* DATASET EXTRACT *

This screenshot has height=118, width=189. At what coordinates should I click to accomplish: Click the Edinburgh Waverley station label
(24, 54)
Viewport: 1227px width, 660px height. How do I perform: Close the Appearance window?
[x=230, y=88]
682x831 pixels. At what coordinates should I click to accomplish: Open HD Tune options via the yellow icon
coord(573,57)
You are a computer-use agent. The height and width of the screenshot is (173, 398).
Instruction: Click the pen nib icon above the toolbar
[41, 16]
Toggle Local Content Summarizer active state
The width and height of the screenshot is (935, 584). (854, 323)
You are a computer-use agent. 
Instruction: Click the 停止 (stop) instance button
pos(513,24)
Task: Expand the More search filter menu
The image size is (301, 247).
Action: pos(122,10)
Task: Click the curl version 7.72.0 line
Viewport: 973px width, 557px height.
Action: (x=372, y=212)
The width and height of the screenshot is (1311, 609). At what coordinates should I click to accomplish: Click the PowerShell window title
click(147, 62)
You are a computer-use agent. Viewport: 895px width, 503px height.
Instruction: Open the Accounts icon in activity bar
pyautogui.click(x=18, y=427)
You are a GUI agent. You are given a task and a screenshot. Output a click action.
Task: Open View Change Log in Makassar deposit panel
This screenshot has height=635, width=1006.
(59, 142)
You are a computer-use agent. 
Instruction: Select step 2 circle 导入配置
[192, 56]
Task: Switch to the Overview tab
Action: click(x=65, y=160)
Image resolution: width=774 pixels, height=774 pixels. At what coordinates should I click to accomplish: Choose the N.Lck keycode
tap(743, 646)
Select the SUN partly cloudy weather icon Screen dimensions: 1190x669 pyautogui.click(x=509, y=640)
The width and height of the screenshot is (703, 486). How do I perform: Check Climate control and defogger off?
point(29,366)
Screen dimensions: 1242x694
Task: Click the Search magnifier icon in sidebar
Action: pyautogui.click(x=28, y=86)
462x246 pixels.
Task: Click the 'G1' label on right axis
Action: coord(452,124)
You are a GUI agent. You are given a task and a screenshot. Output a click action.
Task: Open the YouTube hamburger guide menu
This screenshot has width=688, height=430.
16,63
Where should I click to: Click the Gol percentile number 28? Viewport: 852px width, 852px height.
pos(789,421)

* WRITTEN EXERCISE *
Change every "computer-use agent" in the rows above to "desktop assistant", and leave the rest of the rows as they are.

* PROBLEM SOLUTION *
This screenshot has height=118, width=189. At what coordinates should I click to accomplish: Click the Edinburgh Waverley station label
(24, 54)
Viewport: 1227px width, 660px height. How do I perform: Close the Appearance window?
[x=230, y=88]
682x831 pixels. At what coordinates should I click to accomplish: Open HD Tune options via the yellow icon
coord(573,57)
You are a desktop assistant. The height and width of the screenshot is (173, 398).
Instruction: Click the pen nib icon above the toolbar
[41, 16]
Toggle Local Content Summarizer active state
The width and height of the screenshot is (935, 584). (854, 323)
You are a desktop assistant. 
Instruction: Click the 停止 (stop) instance button
pos(513,24)
Task: Expand the More search filter menu
The image size is (301, 247).
Action: pos(122,10)
Task: Click the curl version 7.72.0 line
Viewport: 973px width, 557px height.
Action: (x=372, y=212)
The width and height of the screenshot is (1311, 609). At what coordinates should I click to accomplish: Click the PowerShell window title
click(147, 62)
You are a desktop assistant. Viewport: 895px width, 503px height.
Instruction: Open the Accounts icon in activity bar
pyautogui.click(x=18, y=427)
You are a GUI agent. You are given a task and a screenshot. Output a click action.
Task: Open View Change Log in Makassar deposit panel
This screenshot has height=635, width=1006.
(59, 142)
You are a desktop assistant. 
Instruction: Select step 2 circle 导入配置
[192, 56]
Task: Switch to the Overview tab
Action: click(x=65, y=160)
Image resolution: width=774 pixels, height=774 pixels. At what coordinates should I click to accomplish: Choose the N.Lck keycode
tap(743, 646)
Select the SUN partly cloudy weather icon Screen dimensions: 1190x669 pyautogui.click(x=509, y=640)
The width and height of the screenshot is (703, 486). How do I perform: Check Climate control and defogger off?
point(29,366)
Screen dimensions: 1242x694
Task: Click the Search magnifier icon in sidebar
Action: pyautogui.click(x=28, y=86)
462x246 pixels.
Task: Click the 'G1' label on right axis
Action: coord(452,124)
You are a GUI agent. You are given a task and a screenshot. Output a click action.
Task: Open the YouTube hamburger guide menu
This screenshot has width=688, height=430.
16,63
Where should I click to: Click the Gol percentile number 28? Viewport: 852px width, 852px height.
pos(789,421)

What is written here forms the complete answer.